Reliability is a fundamental challenge in operating large-scale machine learning (ML) infrastructures, particularly as the scale of ML models and training clusters continues to grow. Despite decades of research on infrastructure failures, the impact of job failures across different scales remains unclear. This paper presents a view of managing two large, multi-tenant ML clusters, providing quantitative analysis, operational experience, and our own perspective in understanding and addressing reliability concerns at scale. Our analysis reveals that while large jobs are most vulnerable to failures, smaller jobs make up the majority of jobs in the clusters and should be incorporated into optimization objectives. We identify key workload properties, compare them across clusters, and demonstrate essential reliability requirements for pushing the boundaries of ML training at scale. We hereby introduce a taxonomy of failures and key reliability metrics, analyze 11 months of data from two state-of-the-art ML environments with over 150 million A100 GPU hours and 4 million jobs. Building on our data, we fit a failure model to project Mean Time to Failure for various GPU scales. We further propose a method to estimate a related metric, Effective Training Time Ratio, as a function of job parameters, and we use this model to gauge the efficacy of potential software mitigations at scale.

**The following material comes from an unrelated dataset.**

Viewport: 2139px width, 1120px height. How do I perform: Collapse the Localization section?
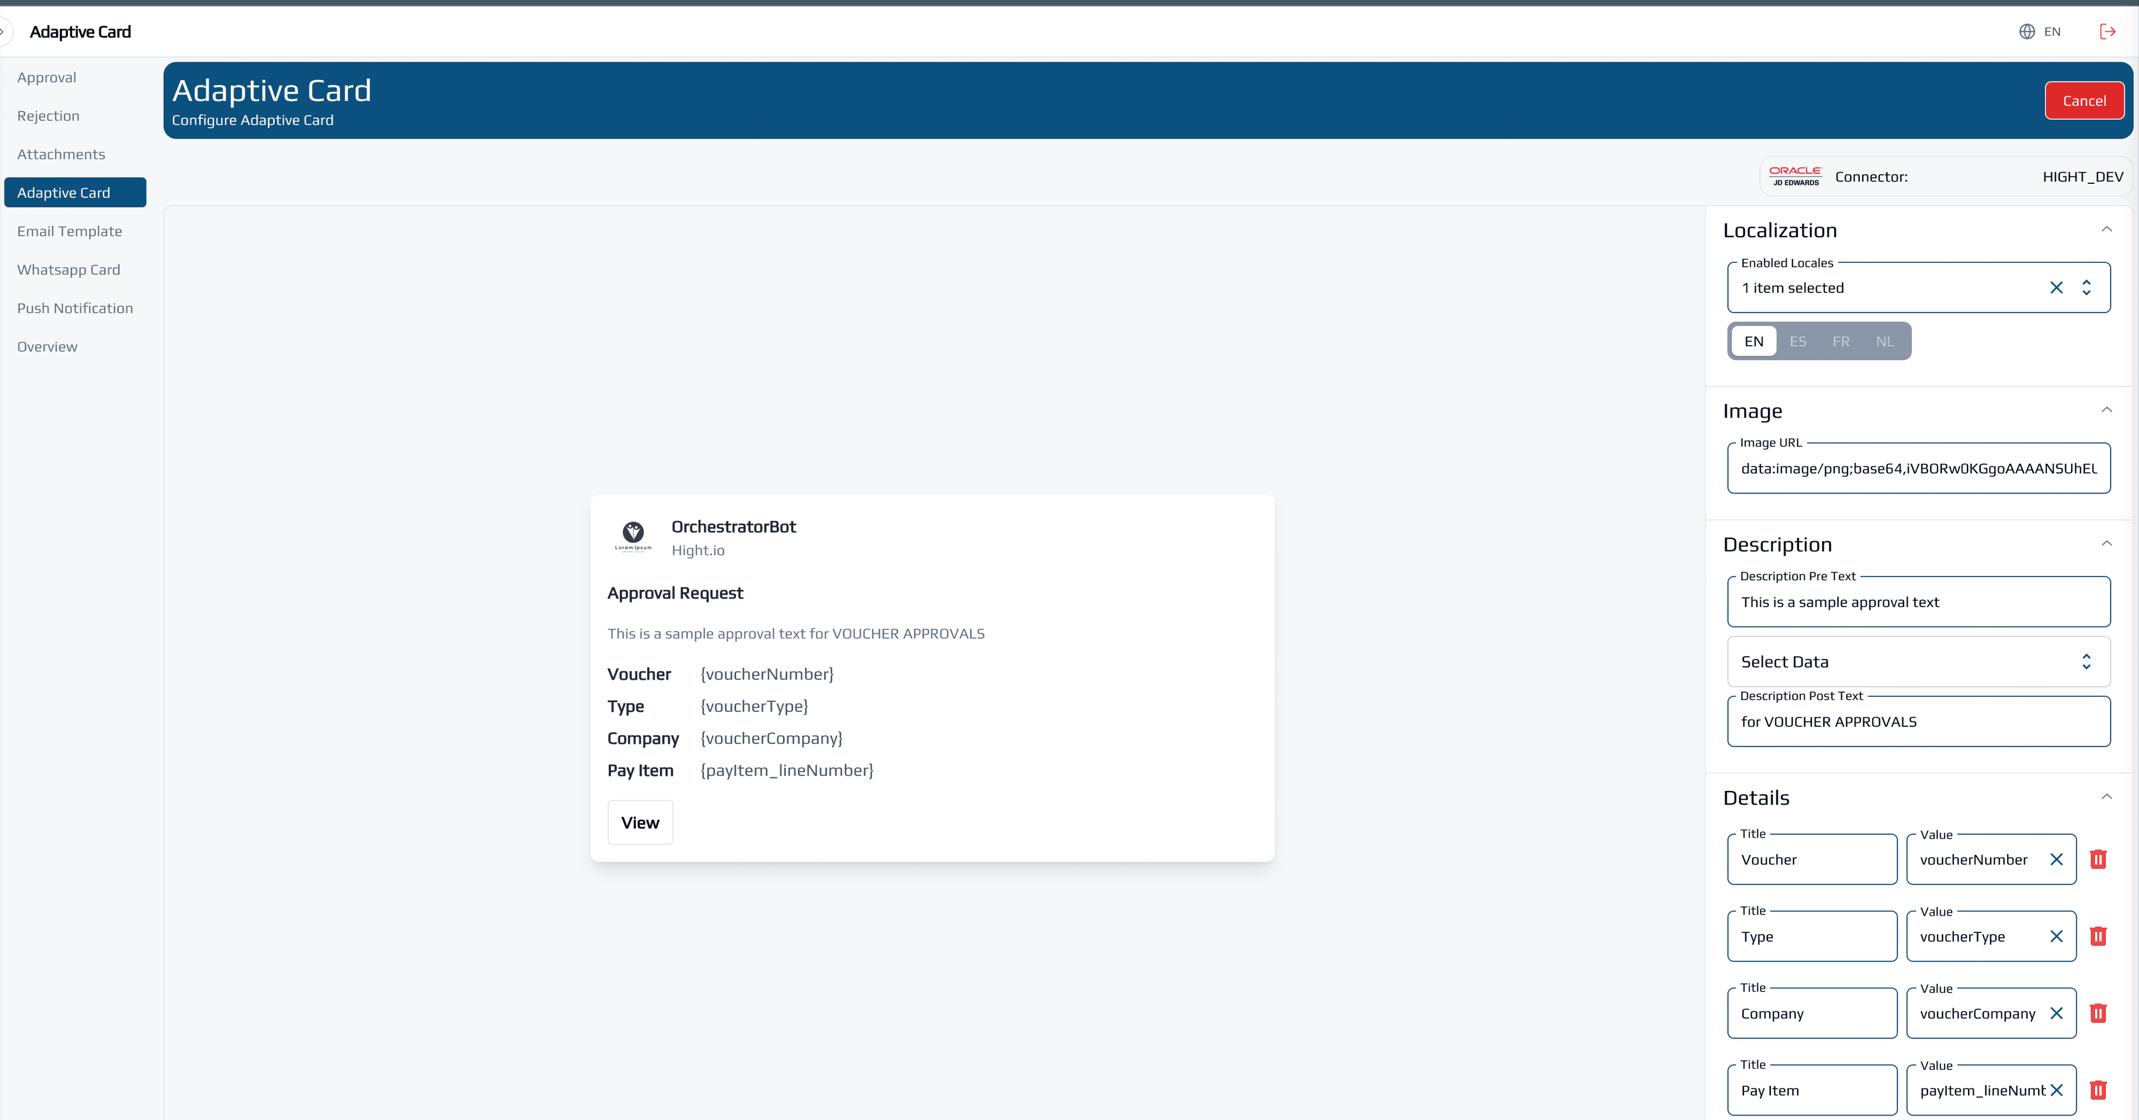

Our work provides valuable insights and future research directions for improving the reliability of AI supercomputer clusters, emphasizing the need for flexible, workload-agnostic, and reliability-aware infrastructure, system software, and algorithms.

翻译：可靠性是运营大规模机器学习（ML）基础设施时面临的一项根本性挑战，尤其是在ML模型和训练集群规模持续扩大的背景下。尽管针对基础设施故障的研究已有数十年，但不同规模下的作业故障影响仍不明确。本文介绍了管理两个大型多租户ML集群的视角，提供了定量分析、运维经验以及我们在理解和解决大规模可靠性问题上的观点。我们的分析表明，虽然大型作业最容易受到故障影响，但小型作业在集群中占绝大多数，应被纳入优化目标。我们识别了关键的工作负载特性，在不同集群间进行了比较，并论证了推动大规模ML训练边界所需的基本可靠性要求。为此，我们引入了一种故障分类法和关键可靠性指标，分析了来自两个最先进ML环境（累计超过1.5亿A100 GPU小时和400万个作业）的11个月数据。基于这些数据，我们拟合了一个故障模型，以预测不同GPU规模下的平均无故障时间。我们进一步提出了一种方法来估算相关指标——有效训练时间比，将其作为作业参数的函数，并利用该模型评估潜在软件缓解措施在大规模场景下的有效性。我们的工作为提升AI超级计算机集群的可靠性提供了有价值的见解和未来研究方向，强调了对灵活、与工作负载无关且具备可靠性意识的基础设施、系统软件和算法的需求。